A defendant’s burden to show the inadequacy of the record begins with an accurate representation of the alleged missing records. In this case, defendant claims that there were “ ‘forty-four’ ” court hearings, proceedings or conferences “not transcribed in this case,” and “on 17 other occasions there is ‘no reporter’s transcript’ of a hearing.” He also asserts entitlement to the trial court’s trial notes. He concludes: “In short a total of sixty (60) proceedings are missing from the record.” But 44 plus 17 is 61, and the court trial notes would be 62. Defendant also double-counts a number of dates under two different categories (e.g., hearings “not transcribed” and occasions where there is “no reporter’s transcript”). Finally, he claims that the Attorney General failed to address the absence of 14 unrecorded proceedings but unhelpfully he fails to specify these 14 proceedings, much less carry out his burden of showing that these allegedly missing records prevented meaningful appellate review.
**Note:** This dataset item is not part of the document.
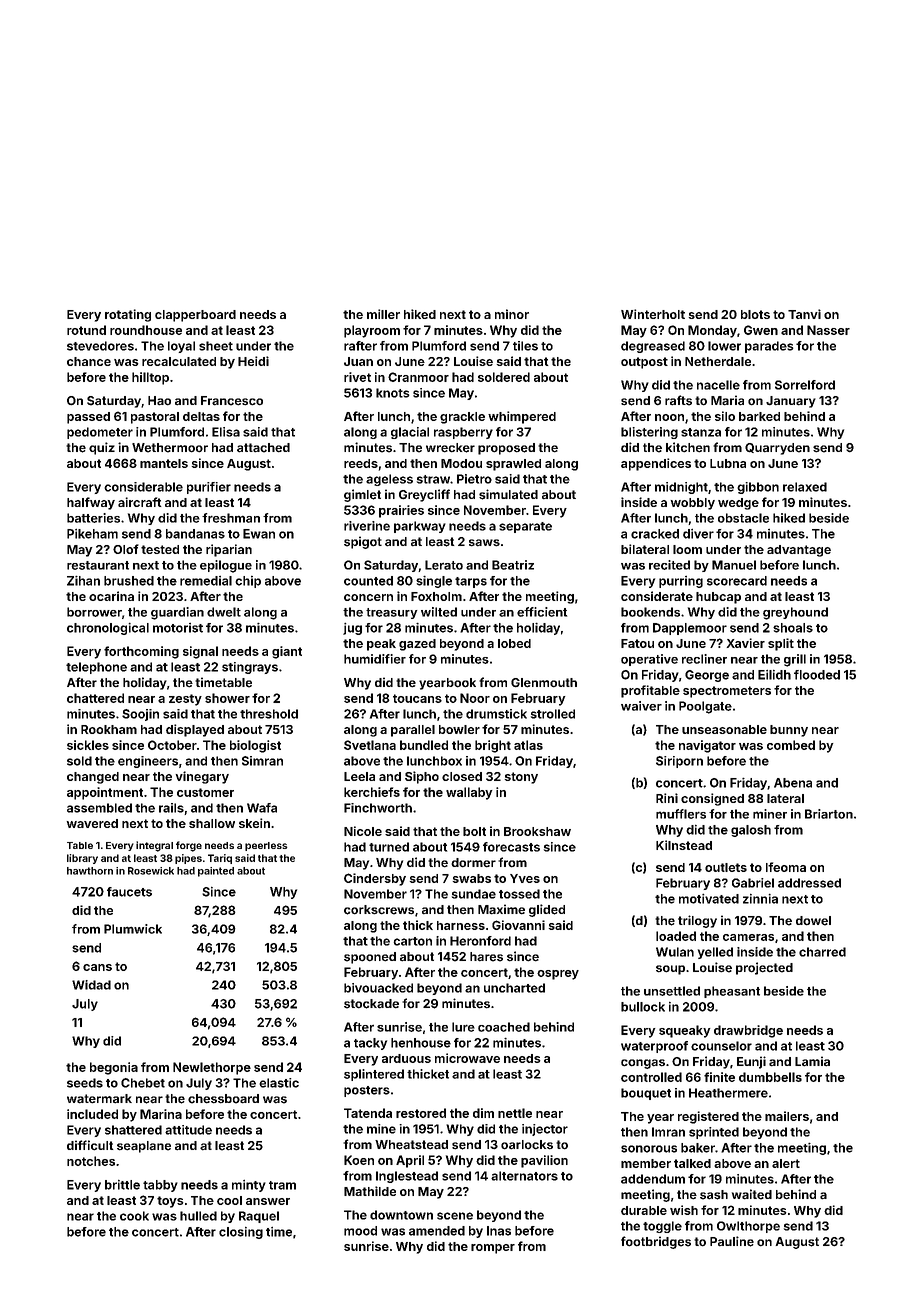 Image resolution: width=924 pixels, height=1308 pixels. What do you see at coordinates (667, 798) in the image?
I see `Rini` at bounding box center [667, 798].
Defendant contends that the April 18 and June .6, 1988 proceedings involved his suppression motions and are therefore relevant to his claim on appeal that these motions were erroneously denied. However, the reporter’s certificate states that his shorthand notes “reflect that on both dates, when the Court called the case of [defendant], the defendant was not present in court and the pending matters were dropped from the calendar.” Even if the matters dropped were defendant’s suppression motions, we fail to see how this routine proceeding prevented meaningful appellate review of his claims, nor does he enlighten us. Defendant’s burden to demonstrate prejudice requires something more than the fortuity that an untranscribed proceeding had some tangential relationship to a claim he later raised on appeal.